The EC process is also capable of targeting multiple pollutants using a single system, and in some cases, a single treatment pass. The absence of the typical chemical addition results in smaller volumes of sludge, which are usually harmless, easily dewatered and less expensive to handle and dispose of.
Minuses
The EC system may require the addition of acids or bases to adjust the pH, so it is not completely free of additives. In addition, due to the nature of the process, the electrodes are sacrificial and corrode over time, which requires replacement. It can use the CIP process to clean the plate, which will use acid in its cleaning cycle. The nature of the process also requires electrical energy. While it may not take long at a time, in some places around the world, power can be more expensive, which can increase operating costs.
disinfection
In a tertiary wastewater treatment process, wastewater can contain bacteria, viruses, mold, cysts or other pathogens that other treatment processes cannot remove. Before treated water can be discharged into any body of water, microbiological contaminants must be inactivated or destroyed. There are several methods for disinfecting wastewater, but two types are most commonly used: chlorine and ultraviolet light.
Chlorine disinfection
Most are familiar with the use of a chlorine compound to shock swimming pools. Chlorine is toxic to biological organisms and kills them by oxidation. It penetrates the surface of pathogenic microorganisms and, once inside, begins to interact with intracellular enzymes and proteins, making them non-functional. The microorganism will either die or be unable to reproduce.
pros
Chlorine is relatively inexpensive and readily available. In addition, because it is such a powerful oxidizing agent, it can be very effective at rendering a large number of harmful microorganisms inert with suitable reaction times.
Minuses
Chlorine is quite volatile and can lead to disinfection by-products (DBP) that can be harmful to humans, animals and aquatic organisms. It requires careful handling in order to be shipped, stored and used safely. Chlorine disinfection does not affect viruses, Giardia lamblia and cryptosporidium.
UV disinfection
Recently, ultraviolet light disinfection systems have been widely used in many fields due to their non-chemical disinfection capabilities.

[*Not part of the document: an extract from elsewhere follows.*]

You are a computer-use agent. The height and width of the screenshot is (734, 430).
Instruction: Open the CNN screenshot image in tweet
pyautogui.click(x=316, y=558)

At certain wavelengths, ultraviolet light can destroy the pathogen’s DNA, breaking down its molecular bonds. Normal cellular function becomes impossible in this state, leaving the microbiological organism, cysts and viruses practically inert.
pros
UV disinfection is a completely physical process, so there are no hazardous chemicals to handle. There are no harmful residual by-products that can form in purified water. It is highly effective against most viruses, bacteria, spores and cysts and requires shorter contact times than other tertiary wastewater treatment methods. In addition, it is compact in size for disinfection.
Minuses
Due to the use of light to decontaminate a solution, high concentrations of total suspended solids (TSS) can render it ineffective. This is not a problem as long as the previous treatment process is effective in removing the TSS. Low doses of UV light may not be effective against some viruses, spores, and cysts, and therefore require longer exposure times or higher exposure intensities. There is also the possibility for photoreactivation of microorganisms, as a result of which the organisms recover after treatment if the ultraviolet dose is not large enough.